- _What is expected_:
Each line from the one with "How do I perform: Click" through the final line of the entries below must be printed exactly, and the pictures must not be.

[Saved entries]
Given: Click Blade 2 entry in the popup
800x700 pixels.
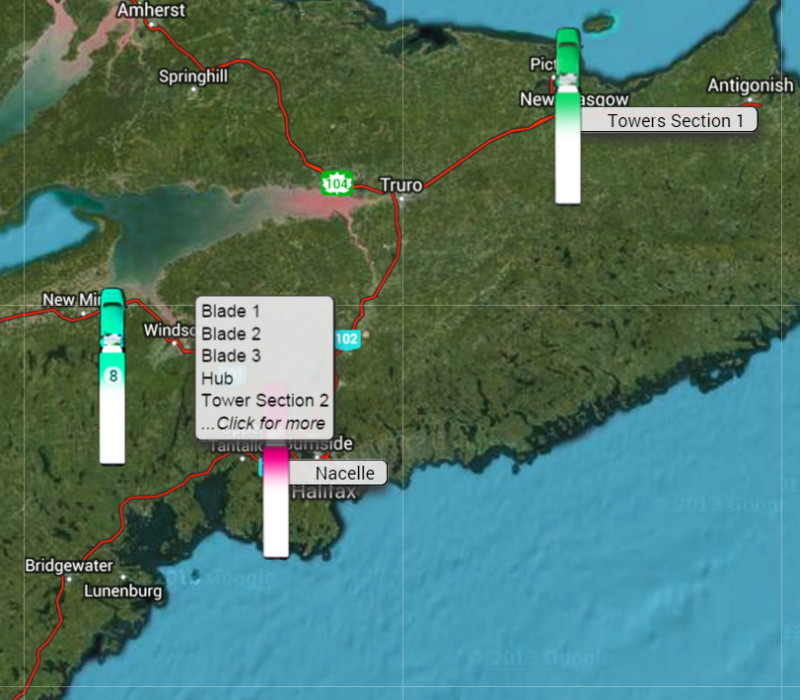Looking at the screenshot, I should [x=232, y=334].
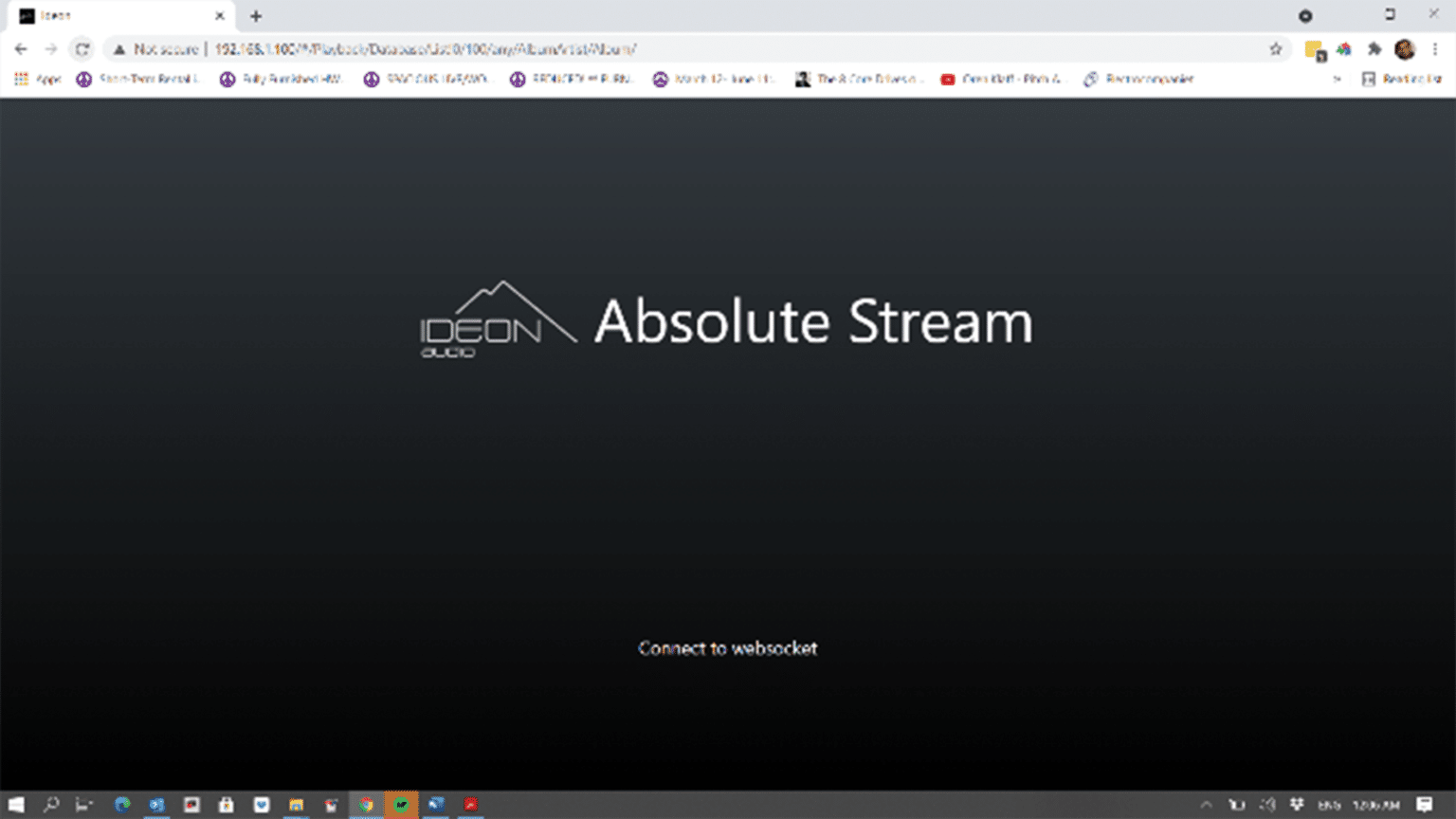Viewport: 1456px width, 819px height.
Task: Expand the overflow bookmarks chevron
Action: point(1337,80)
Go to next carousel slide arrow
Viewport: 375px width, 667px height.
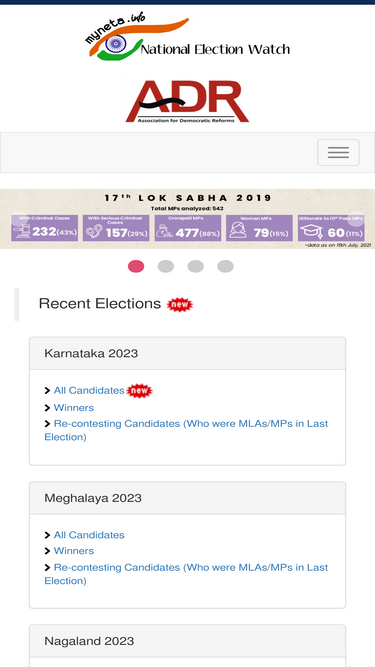coord(356,219)
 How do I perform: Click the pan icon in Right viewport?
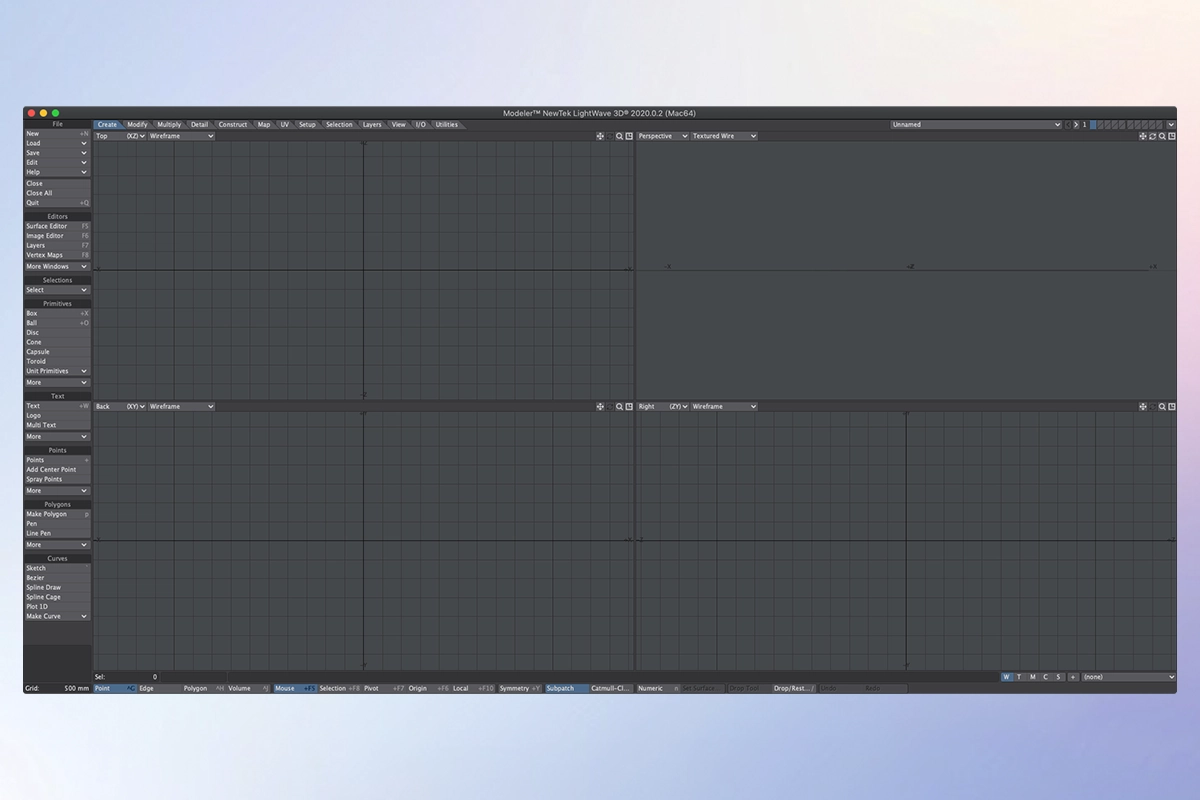(1143, 407)
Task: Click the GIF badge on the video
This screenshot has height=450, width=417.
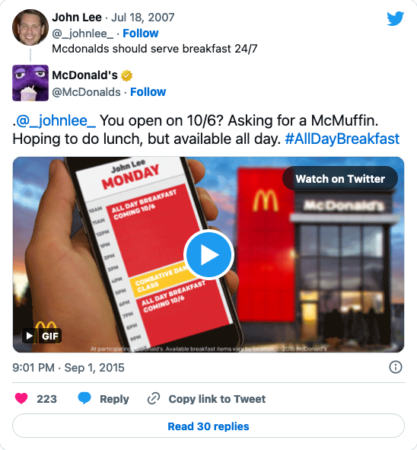Action: [42, 336]
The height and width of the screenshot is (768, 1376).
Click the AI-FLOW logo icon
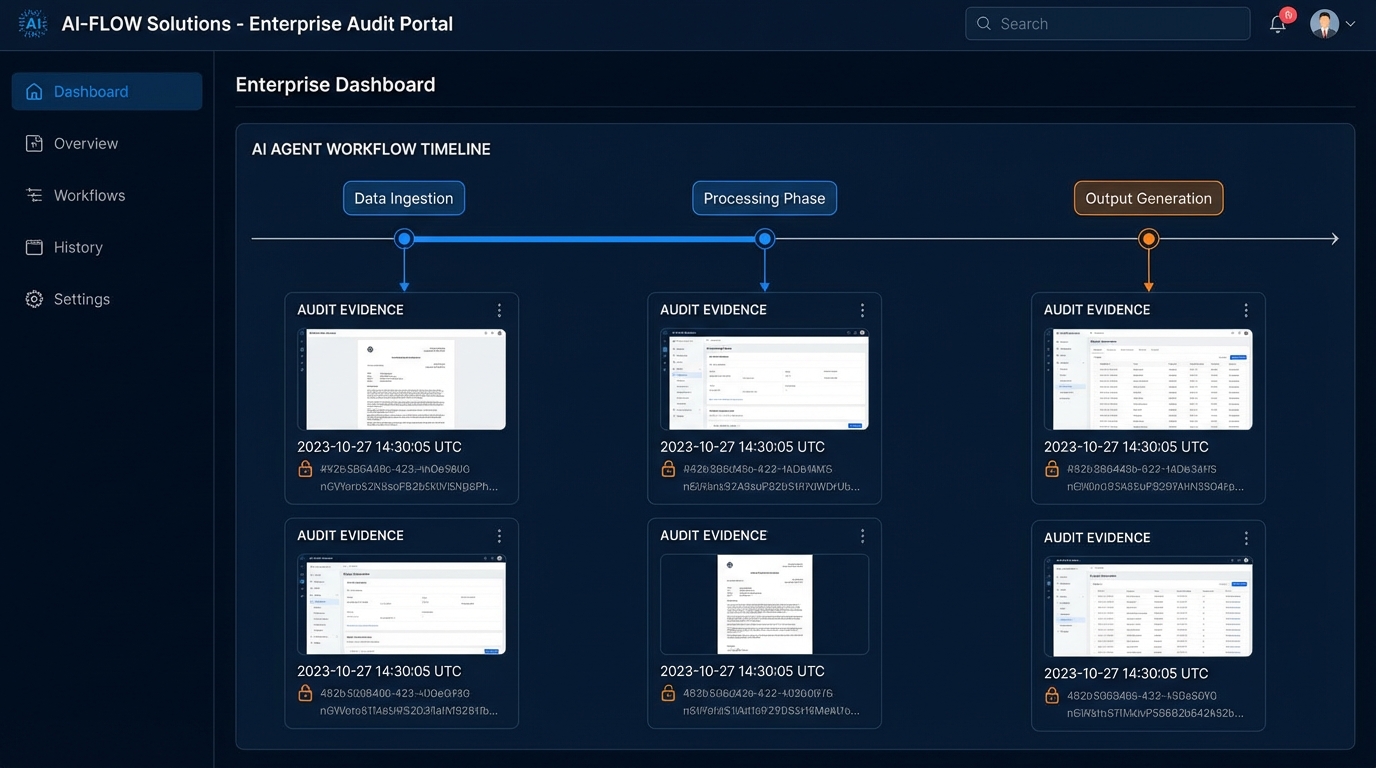[32, 24]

- _Answer space_:
 How do I perform: Click the pan icon in Right viewport?
(1143, 407)
Task: Click the GIF badge on the video
This screenshot has height=450, width=417.
Action: [42, 336]
The height and width of the screenshot is (768, 1376).
Click the AI-FLOW logo icon
[32, 24]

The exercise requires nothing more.